The marathon is an event that produces heroes. This week, 29-year-old Hyvon Ngetich of Kenya is being celebrated for her heroic finish at the 2015 Austin Marathon. Ngetich was leading the women's race, dropping mile splits between 6:25 and 6:30 right up until mile 23.
But just after that, 2 1/2 hours into the arduous 26.2 mile race, her body gave out. Ngetich stopped, walked, and eventually crawled to the finish line of the Austin Marathon. Her body was done, but her spirit was not. She ended up finishing 3rd, with a time of 3:04:02. But that's not what people will remember.
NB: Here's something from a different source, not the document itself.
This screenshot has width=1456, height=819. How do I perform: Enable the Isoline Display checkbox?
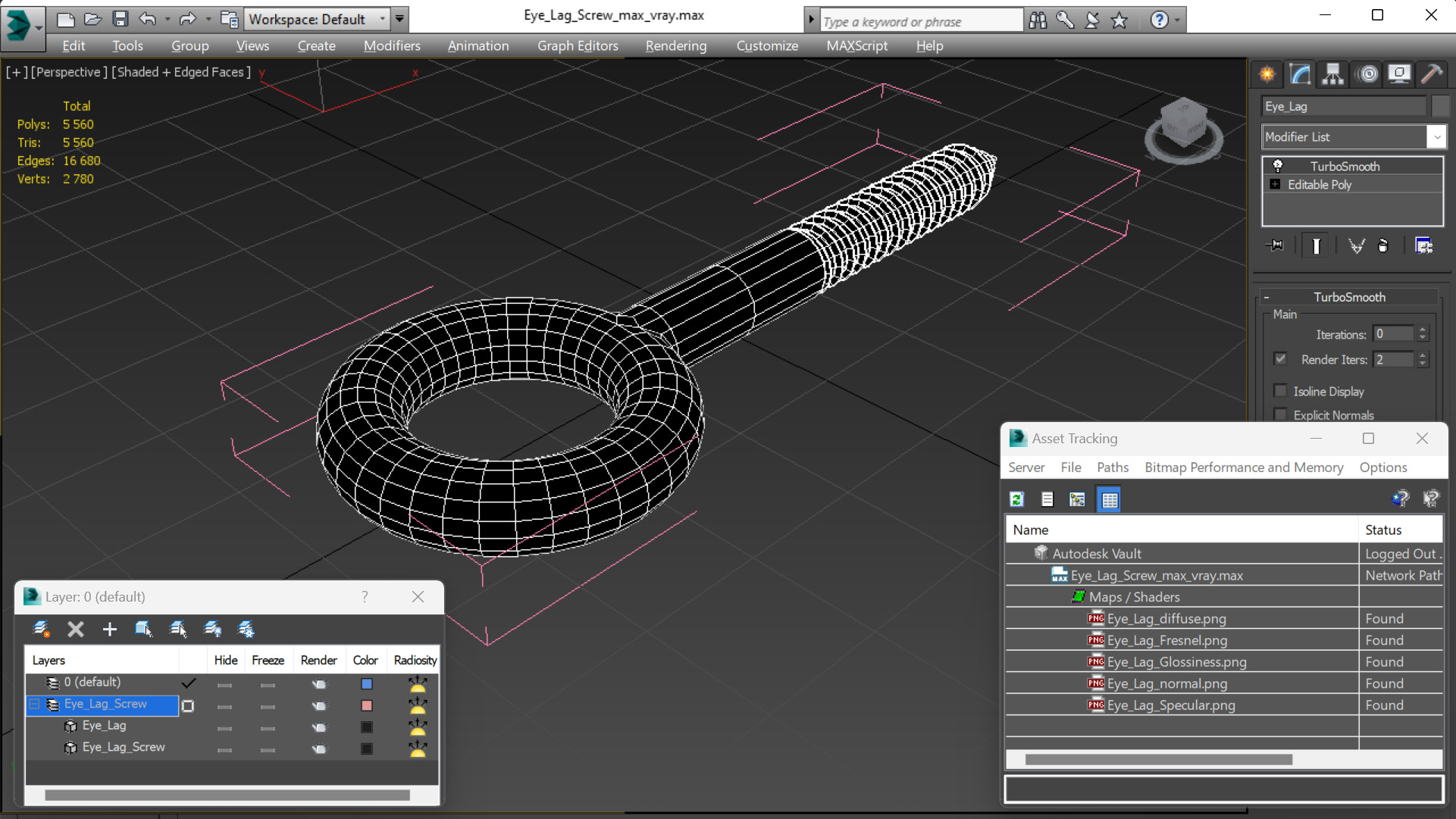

People who witnessed Hyvon Ngetich finish the Austin Marathon will remember how uncomfortable they felt seeing a young woman crawling on bloody knees in front of thousands to reach the finish line. They will remember the wild look in her eyes and the spittle hanging from her mouth. They will never forget what true grit looks like.
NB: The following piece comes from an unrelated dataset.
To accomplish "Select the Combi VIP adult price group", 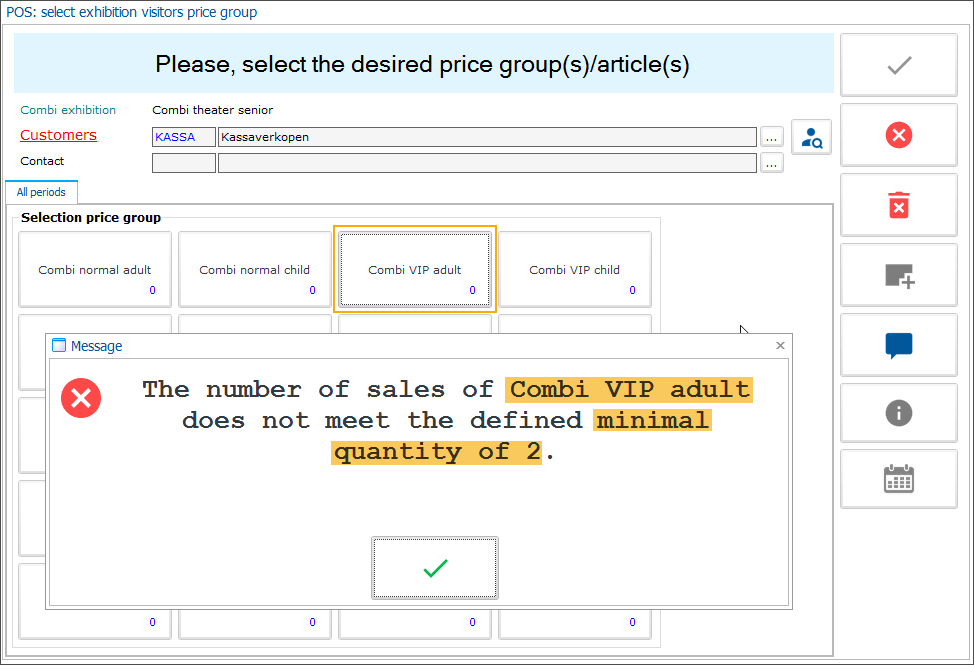I will coord(414,268).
Her effort to finish illustrates just how much prize money means to Kenyan runners. In a depressed economy, major marathon wins can boost the quality of life for whole communities. Unfortunately, Kenyan runners are left with as little as 15 percent of their earnings by the time taxes and fees are taken out.
But, please don't do what she did. It's a really bad idea to risk your life to finish a race. Doctors will tell you that you should listen to your body and stop running if you are dizzy, confused, have sudden chills on a hot day, feel an erratic heartbeat, or suffer severe cramping that prohibits normal movement.
Take a lesson from the example set by Bill Rodgers, 4-time winner of the NYC Marathon, and 4-time winner of the Boston Marathon. He stepped off the Boston Marathon course in 1973 and again in 1977 when he knew he was headed for trouble. Rodgers knew the risk of injury was simply too great and practiced self-preservation.
The dramatic finish of Hyvon Ngetich will inspire some people. But, her performance makes me nervous. Far from enviable, it's something runners train hard to avoid. Please stay safe and run smart.